#### Exercise description:
In the records that follow, find each line with the word "text" and copy it.

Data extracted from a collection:
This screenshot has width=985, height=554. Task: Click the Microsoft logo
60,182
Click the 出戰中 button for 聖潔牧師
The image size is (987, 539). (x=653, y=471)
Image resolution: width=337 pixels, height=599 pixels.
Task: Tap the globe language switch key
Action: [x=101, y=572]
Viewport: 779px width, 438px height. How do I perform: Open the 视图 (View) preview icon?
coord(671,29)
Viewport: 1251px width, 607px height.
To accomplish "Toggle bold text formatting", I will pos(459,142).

---

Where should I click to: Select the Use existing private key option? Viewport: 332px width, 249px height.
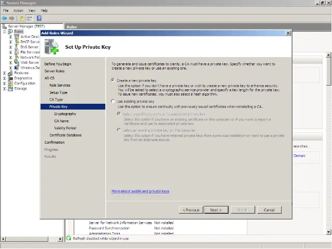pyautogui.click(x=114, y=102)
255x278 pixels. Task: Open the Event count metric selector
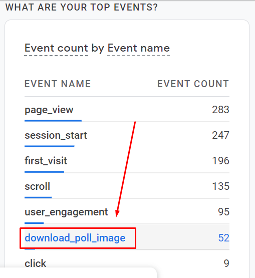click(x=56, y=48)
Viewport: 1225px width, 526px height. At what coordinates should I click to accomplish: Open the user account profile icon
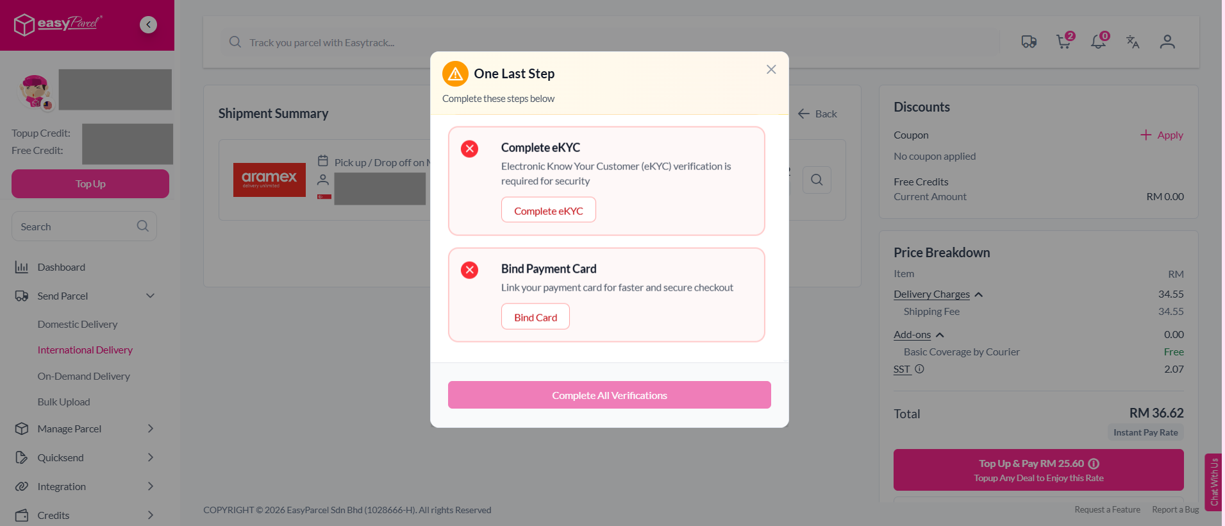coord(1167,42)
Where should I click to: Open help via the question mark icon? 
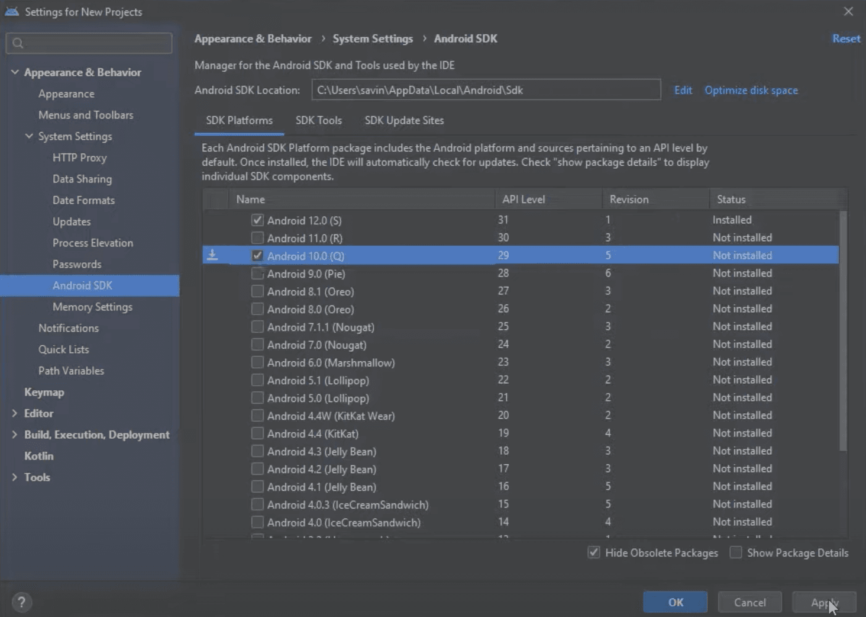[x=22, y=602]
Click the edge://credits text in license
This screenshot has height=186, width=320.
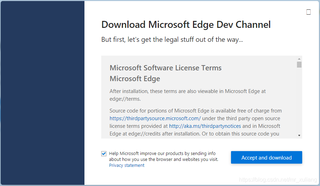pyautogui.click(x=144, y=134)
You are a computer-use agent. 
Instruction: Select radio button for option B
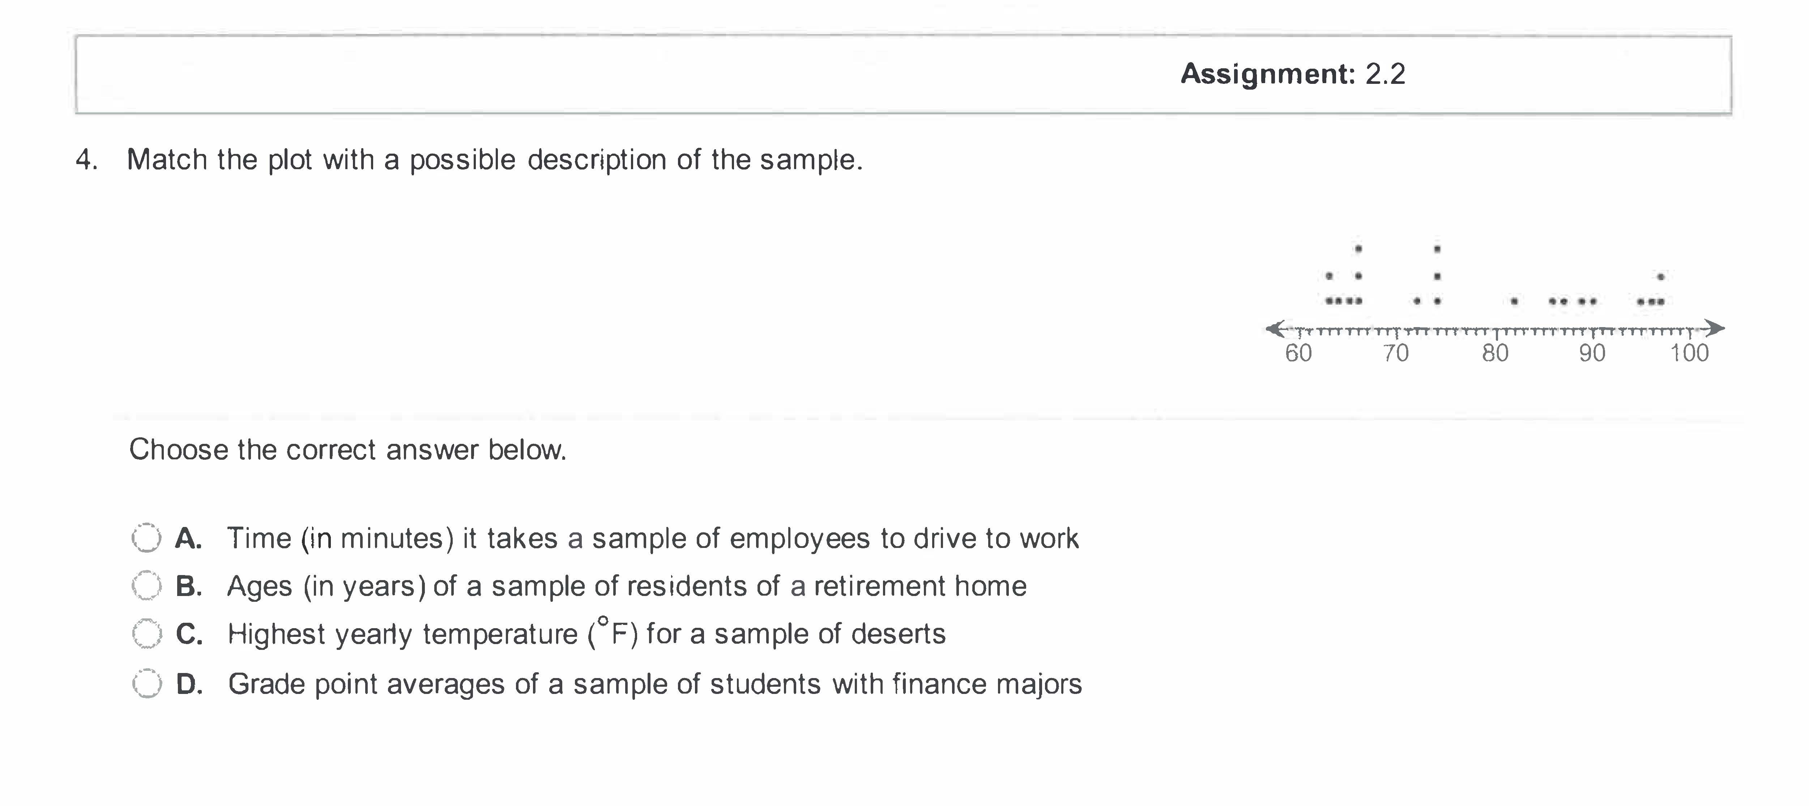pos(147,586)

---

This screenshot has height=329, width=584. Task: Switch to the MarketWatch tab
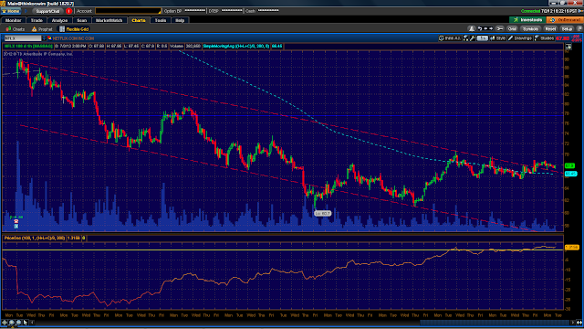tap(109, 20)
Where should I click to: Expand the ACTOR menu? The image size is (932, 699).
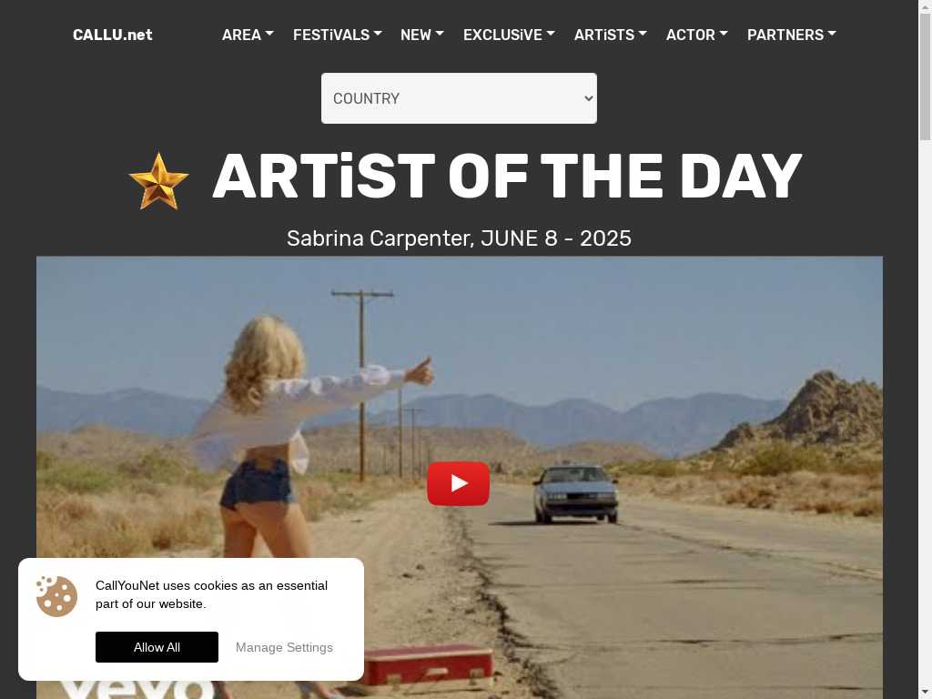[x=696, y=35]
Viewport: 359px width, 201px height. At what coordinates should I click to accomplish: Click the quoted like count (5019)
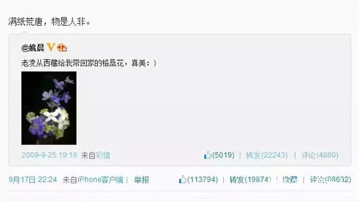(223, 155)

#### Response area:
To accomplish "Toggle bold text formatting", I will pos(459,142).
Click the edge://credits text in license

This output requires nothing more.